======== Passage provided ========

TO BE USED AND SAID IN

THE DAYS OF SORROW AND AFFLICTION

:

OF

A FAMILY, OR OF PRIVATE PERSONS.

In the name of the Father, the Son, and the Holy Ghost.

:

Our Father which art in heaven, &c.

Versicle. O God, make speed to save us.

Answer. O Lord, make haste to help us.

Glory be to the Father, &c.

As it was in the beginning, &c.

The Psalm.

:

HIDE not thy face far from me, O Lord, put not thy servant away in anger: thou hast been my help; leave me not, neither forsake me, O God of my salvation.

O my God, I cry in the daytime, but thou hearest not: and in the night season I am not silent.

But thou art holy, O thou that inhabitest the praises of Israel.

Our fathers trusted in thee: they trusted in thee, and thou didst deliver them.

But I am a worm, and no man: smitten of thee, Lord, afflicted, tormented, forsaken.

Thou hast filled me with bitterness, and hast made me drunk with wormwood: thou hast removed my soul far off from peace, and I have forgotten prosperity.

But, O God, thou art my God, early will I seek thee: be not thou far from me; O Lord, O my strength, haste thee to help-me.

I acknowledge my sin unto thee, and mine iniquity have I not hid: I will confess my transgressions unto the Lord; O do thou forgive the iniquity of my sin.

Thou art my hiding-place, thou shalt preserve me from trouble: thou shalt compass me about with songs of deliverance.

Lord, make me to know my end, and the measure of my days, what it is: that I may know how frail I am.

Behold, thou hast made my days as a handbreadth, and mine age is nothing before thee: verily every man at his best state is altogether vanity.

And now, O Lord, what wait I for? Surely my hope is in thee.

Deliver me from all my transgressions, remove thy stroke away from me: I am even consumed by the blow of thy hand.

When thou with rebukes dost chasten man for iniquity, thou makest his beauty to consume away like a moth: surely every man is vanity.

Hear my prayer, O Lord, and give ear unto my cry, hold not thy peace at my tears: for I am a stranger with thee, and a sojourner, as all my fathers were.

O spare me a little, that I may recover my strength: before I go hence, and be no more seen.

Let all those that seek thee, rejoice and be glad in thee: let such as love thy salvation, say continually, The Lord be magnified.

But I am poor and needy, yet the Lord careth for me: thou art my help and my deliverer; make no tarrying, my God.

Amen, Amen, Amen.

Then read the second chapter of Ecclesiasticus; or the sixth chapter of St. Matthew's Gospel; or the twelfth chapter to the Romans; or the fifth chapter of the second Epistle to the Thessalonians; or the first of Timothy, the sixth chapter; or Hebrews, the twelfth ; or James, the fifth. These at several times.

======== Entries provided ========

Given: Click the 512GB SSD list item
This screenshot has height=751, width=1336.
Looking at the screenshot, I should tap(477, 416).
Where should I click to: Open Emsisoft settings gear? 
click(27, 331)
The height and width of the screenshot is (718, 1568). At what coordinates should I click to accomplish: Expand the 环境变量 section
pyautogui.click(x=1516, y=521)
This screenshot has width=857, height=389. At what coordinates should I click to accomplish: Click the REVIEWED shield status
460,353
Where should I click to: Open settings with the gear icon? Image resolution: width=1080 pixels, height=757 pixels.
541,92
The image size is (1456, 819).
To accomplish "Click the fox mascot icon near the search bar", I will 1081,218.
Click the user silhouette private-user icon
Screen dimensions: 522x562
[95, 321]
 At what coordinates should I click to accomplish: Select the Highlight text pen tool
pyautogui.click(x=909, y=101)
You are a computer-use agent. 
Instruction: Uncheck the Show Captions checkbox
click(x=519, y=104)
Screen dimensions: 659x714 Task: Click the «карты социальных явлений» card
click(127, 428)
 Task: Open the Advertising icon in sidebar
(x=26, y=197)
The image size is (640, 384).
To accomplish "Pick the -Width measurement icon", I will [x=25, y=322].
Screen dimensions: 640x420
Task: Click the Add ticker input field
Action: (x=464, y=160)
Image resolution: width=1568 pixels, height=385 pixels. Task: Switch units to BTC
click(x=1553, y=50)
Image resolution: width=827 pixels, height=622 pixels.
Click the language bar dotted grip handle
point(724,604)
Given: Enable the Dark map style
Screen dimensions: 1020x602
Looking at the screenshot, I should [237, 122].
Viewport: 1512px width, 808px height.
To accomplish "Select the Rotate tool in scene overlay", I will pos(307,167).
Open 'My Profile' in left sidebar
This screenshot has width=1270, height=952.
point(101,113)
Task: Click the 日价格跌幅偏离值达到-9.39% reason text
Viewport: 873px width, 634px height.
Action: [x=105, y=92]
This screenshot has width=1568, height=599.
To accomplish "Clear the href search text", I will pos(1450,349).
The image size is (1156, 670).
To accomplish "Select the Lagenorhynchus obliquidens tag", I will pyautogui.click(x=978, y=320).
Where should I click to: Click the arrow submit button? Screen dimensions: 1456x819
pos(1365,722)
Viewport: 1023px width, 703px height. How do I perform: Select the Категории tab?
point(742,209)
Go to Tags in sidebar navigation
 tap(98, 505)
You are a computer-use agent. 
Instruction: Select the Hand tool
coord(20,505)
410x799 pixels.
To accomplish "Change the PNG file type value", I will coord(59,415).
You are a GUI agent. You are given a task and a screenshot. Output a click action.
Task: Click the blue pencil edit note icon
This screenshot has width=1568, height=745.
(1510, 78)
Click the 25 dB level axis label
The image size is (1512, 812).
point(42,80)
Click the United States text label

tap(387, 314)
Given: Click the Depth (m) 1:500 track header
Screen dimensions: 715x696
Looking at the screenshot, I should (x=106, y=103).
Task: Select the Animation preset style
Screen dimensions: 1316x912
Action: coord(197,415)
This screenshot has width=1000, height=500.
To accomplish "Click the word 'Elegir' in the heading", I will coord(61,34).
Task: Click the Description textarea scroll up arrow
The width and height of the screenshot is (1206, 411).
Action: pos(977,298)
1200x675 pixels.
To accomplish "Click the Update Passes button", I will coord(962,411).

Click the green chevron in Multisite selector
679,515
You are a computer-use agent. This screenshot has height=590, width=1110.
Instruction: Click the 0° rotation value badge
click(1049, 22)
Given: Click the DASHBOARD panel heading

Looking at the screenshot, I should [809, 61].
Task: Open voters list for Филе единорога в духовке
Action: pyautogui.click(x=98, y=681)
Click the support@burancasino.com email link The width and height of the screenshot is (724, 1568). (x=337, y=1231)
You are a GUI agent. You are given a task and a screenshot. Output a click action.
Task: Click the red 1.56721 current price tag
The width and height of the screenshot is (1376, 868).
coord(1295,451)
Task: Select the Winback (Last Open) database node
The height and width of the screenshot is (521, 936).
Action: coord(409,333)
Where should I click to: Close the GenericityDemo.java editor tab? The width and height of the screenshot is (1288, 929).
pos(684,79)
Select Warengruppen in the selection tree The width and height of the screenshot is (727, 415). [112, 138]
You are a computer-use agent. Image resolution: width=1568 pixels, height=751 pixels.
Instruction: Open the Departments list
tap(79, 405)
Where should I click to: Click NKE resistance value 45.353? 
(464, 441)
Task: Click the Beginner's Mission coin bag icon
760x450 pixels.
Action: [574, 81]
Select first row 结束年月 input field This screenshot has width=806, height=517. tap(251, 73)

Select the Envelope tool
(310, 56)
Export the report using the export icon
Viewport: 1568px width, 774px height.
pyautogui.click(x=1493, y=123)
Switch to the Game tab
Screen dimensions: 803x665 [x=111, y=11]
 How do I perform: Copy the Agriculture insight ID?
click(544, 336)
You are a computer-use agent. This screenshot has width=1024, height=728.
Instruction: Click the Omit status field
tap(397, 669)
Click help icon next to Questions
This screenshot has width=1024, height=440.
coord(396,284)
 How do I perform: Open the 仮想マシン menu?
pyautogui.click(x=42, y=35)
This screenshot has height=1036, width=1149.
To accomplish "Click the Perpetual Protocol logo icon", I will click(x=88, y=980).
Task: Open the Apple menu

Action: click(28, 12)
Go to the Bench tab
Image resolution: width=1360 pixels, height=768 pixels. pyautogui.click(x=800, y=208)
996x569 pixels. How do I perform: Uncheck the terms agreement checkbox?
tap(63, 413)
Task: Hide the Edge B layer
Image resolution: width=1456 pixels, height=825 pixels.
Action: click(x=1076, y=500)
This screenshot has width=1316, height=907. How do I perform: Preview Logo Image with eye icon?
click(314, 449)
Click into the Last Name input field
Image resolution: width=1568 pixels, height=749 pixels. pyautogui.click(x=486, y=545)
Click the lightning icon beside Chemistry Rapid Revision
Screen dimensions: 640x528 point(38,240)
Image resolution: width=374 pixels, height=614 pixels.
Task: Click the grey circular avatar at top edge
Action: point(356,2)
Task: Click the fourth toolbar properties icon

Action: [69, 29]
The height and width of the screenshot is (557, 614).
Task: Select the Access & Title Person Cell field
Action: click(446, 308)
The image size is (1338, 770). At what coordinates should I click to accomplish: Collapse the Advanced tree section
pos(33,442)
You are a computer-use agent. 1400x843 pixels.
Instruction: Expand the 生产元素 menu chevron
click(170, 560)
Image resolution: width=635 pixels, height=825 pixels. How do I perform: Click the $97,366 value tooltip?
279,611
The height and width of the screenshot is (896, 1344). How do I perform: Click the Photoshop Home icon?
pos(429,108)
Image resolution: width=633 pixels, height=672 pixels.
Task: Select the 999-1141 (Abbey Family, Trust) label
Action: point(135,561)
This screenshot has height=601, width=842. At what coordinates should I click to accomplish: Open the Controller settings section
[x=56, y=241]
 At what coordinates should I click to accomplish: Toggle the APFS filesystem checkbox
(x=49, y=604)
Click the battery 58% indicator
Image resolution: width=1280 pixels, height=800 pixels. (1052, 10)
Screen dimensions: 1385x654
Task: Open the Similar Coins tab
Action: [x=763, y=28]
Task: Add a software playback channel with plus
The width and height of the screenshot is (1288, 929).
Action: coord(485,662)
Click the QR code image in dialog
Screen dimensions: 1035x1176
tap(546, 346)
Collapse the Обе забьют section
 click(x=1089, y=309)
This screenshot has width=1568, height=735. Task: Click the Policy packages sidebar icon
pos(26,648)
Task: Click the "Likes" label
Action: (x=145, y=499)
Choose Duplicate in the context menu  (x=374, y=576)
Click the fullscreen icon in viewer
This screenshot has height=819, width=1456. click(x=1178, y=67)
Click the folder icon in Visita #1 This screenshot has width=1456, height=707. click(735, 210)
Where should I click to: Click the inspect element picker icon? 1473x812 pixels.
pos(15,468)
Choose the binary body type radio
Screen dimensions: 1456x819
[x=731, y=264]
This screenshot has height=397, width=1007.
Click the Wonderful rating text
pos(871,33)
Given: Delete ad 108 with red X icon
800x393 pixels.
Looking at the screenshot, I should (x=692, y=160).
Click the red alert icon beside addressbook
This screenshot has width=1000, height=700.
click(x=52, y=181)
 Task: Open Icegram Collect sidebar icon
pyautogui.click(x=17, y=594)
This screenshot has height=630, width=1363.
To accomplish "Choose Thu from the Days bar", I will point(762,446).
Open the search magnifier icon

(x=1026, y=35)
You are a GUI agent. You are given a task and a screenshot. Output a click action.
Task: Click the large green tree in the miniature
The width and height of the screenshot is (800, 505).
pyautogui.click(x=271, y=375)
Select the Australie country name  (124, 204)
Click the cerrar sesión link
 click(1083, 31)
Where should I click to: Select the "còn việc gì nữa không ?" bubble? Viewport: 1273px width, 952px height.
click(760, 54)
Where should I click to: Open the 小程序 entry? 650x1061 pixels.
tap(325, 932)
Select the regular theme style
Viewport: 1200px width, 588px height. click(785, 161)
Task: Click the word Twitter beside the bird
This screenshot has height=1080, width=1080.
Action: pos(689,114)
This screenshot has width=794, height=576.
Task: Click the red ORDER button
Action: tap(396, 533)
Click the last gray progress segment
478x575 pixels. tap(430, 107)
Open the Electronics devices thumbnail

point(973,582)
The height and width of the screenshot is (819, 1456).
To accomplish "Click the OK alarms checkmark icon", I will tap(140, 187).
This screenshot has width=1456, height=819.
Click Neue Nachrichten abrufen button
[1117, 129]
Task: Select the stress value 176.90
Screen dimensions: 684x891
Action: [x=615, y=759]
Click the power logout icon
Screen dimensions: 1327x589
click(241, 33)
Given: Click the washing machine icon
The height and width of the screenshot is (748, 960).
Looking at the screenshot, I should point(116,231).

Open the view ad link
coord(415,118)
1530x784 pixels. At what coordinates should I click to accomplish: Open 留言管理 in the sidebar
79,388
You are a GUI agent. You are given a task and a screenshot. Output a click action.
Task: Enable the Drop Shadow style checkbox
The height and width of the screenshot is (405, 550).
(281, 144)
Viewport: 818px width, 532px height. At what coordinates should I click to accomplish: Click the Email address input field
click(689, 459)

========

**Work to do**
A. Using the order of prayer for days of sorrow and affliction, decide whether each statement agrees with the text. Answer yes or no for each, and quote the deciding words exactly. (i) The versicle reads "O God, make speed to save us." (ii) The psalm says the speaker is silent in the night season. (iii) The sixth chapter of St. Matthew's Gospel is among the readings named.
B. Carry on the order of prayer for days of sorrow and affliction from the point where it stops.

**Expected results**
A.
(i) Yes: "Versicle. O God, make speed to save us."
(ii) No: "and in the night season I am not silent."
(iii) Yes: "or the sixth chapter of St. Matthew's Gospel"

B.
After the chapter is read, sit still awhile, and consider of such comforts or instructions, as are in the chapter fitted to your needs. If this Office be said by a Minister in the company of the afflicted Person; then he may add such useful and comfortable Discourses as are occasioned by the chapter, and then say the following Collects. After meditation or discourse, humbly kneel down, and pray.

1.

An Act of Repentance.

O my God and Father, in vain do we beg to have thy heavy hand taken from us, so long as the cause remains: our sins, O God, our sins are so great, so numerous, so intolerable, that we must needs with shame hide our face, and confess we have deserved all the evil that we suffer, and all that which thou hast threatened. We have, O God, more to give thee thanks for, than we have to deplore. It is thy infinite mercy, that we are yet kept from feeling thy severest judgments. It is thy mercy that we have our senses and our understandings, that we have the use of thy word and sacraments, that we have not intolerable pains of body, and unsufferable troubles in our mind; it is thy blessing that we have bread, that we have any friends, that we have the prayers of thy faithful servants; that we have faith in thee, end that we have hope. It is thy infinite mercy, that we are yet kept from the unsufferable pains of hell, and are permitted to pray to thee, to rely upon thy mercies, to work out our salvation, and to expect thy loving-kindness in the land of the living.

II.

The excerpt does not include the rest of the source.